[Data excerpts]
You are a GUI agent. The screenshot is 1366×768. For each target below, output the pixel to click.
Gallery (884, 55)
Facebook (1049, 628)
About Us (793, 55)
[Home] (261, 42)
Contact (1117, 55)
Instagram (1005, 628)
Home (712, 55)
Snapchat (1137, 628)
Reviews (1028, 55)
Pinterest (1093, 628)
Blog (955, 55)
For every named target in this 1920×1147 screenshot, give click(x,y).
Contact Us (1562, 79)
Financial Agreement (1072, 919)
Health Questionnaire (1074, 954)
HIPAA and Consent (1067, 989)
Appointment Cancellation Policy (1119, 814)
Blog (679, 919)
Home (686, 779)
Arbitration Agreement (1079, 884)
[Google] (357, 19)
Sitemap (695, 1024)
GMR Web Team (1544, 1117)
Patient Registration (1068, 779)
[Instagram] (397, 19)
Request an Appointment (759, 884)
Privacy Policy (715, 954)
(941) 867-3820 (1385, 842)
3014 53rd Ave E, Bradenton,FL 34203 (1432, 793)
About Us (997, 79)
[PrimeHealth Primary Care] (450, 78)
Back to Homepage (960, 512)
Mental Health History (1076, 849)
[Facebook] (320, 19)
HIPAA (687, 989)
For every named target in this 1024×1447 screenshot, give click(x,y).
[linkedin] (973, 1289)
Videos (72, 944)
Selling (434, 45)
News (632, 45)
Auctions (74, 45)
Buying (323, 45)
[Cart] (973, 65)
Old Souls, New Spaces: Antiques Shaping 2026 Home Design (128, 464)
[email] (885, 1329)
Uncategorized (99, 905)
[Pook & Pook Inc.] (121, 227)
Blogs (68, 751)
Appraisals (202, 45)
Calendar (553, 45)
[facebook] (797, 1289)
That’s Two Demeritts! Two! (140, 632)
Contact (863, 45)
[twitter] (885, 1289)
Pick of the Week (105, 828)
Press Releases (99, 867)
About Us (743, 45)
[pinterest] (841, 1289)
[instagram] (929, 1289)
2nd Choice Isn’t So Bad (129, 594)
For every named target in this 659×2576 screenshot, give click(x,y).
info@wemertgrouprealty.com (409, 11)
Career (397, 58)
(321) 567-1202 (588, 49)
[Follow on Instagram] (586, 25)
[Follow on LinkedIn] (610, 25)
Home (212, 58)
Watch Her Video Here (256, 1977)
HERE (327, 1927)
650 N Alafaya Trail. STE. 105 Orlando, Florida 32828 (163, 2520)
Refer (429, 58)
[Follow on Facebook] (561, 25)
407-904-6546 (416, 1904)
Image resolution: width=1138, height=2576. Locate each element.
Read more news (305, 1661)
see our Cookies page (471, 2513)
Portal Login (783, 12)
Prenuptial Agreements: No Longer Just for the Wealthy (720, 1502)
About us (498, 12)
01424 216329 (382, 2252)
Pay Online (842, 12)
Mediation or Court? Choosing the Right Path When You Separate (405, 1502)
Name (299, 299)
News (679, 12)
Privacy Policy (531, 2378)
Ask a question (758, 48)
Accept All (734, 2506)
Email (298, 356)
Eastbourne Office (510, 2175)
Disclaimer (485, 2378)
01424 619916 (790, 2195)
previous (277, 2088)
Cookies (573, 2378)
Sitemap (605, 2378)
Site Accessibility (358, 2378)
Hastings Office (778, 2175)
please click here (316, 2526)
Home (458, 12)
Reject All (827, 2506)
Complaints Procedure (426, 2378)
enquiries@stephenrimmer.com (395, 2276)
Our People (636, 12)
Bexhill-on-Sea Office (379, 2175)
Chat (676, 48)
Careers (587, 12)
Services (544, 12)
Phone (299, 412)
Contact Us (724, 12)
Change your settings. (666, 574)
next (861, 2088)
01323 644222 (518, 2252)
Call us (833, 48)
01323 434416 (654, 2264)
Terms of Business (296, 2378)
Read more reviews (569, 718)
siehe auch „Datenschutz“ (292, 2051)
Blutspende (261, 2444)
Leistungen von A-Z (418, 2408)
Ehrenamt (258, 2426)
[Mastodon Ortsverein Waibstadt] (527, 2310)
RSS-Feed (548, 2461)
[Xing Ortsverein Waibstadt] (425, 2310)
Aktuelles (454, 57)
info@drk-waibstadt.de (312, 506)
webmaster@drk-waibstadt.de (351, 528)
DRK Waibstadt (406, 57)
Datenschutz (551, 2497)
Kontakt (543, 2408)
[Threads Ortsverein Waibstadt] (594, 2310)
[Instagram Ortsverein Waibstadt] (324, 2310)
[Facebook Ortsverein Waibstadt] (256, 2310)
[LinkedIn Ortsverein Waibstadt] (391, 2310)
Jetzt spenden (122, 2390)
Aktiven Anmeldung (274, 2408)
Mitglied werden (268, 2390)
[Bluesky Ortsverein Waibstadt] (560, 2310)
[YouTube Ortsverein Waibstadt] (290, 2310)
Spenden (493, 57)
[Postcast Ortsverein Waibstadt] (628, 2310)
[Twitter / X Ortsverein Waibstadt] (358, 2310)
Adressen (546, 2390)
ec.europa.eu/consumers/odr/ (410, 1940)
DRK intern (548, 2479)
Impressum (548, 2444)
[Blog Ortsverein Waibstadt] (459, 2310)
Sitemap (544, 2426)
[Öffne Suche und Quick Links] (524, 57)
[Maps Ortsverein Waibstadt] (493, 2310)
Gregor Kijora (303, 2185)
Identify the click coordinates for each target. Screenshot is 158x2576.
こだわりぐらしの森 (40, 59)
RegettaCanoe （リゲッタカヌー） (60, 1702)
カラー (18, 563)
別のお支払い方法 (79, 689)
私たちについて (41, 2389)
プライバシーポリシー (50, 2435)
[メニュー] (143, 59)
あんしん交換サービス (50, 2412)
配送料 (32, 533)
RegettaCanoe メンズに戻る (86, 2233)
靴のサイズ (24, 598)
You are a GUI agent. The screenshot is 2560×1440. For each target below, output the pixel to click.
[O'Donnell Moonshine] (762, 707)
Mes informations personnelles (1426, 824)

▸ What the exercise asks:
In the entries above, find the line holding "[Maps Ortsverein Waibstadt] (493, 2310)" and the line holding "[O'Donnell Moonshine] (762, 707)", then retype exactly those two lines and every line between them, and nothing else.

▸ Problem solution:
[Maps Ortsverein Waibstadt] (493, 2310)
Gregor Kijora (303, 2185)
Identify the click coordinates for each target. Screenshot is 158x2576.
こだわりぐらしの森 (40, 59)
RegettaCanoe （リゲッタカヌー） (60, 1702)
カラー (18, 563)
別のお支払い方法 (79, 689)
私たちについて (41, 2389)
プライバシーポリシー (50, 2435)
[メニュー] (143, 59)
あんしん交換サービス (50, 2412)
配送料 (32, 533)
RegettaCanoe メンズに戻る (86, 2233)
靴のサイズ (24, 598)
You are a GUI agent. The screenshot is 2560×1440. For each target below, output the pixel to click.
[O'Donnell Moonshine] (762, 707)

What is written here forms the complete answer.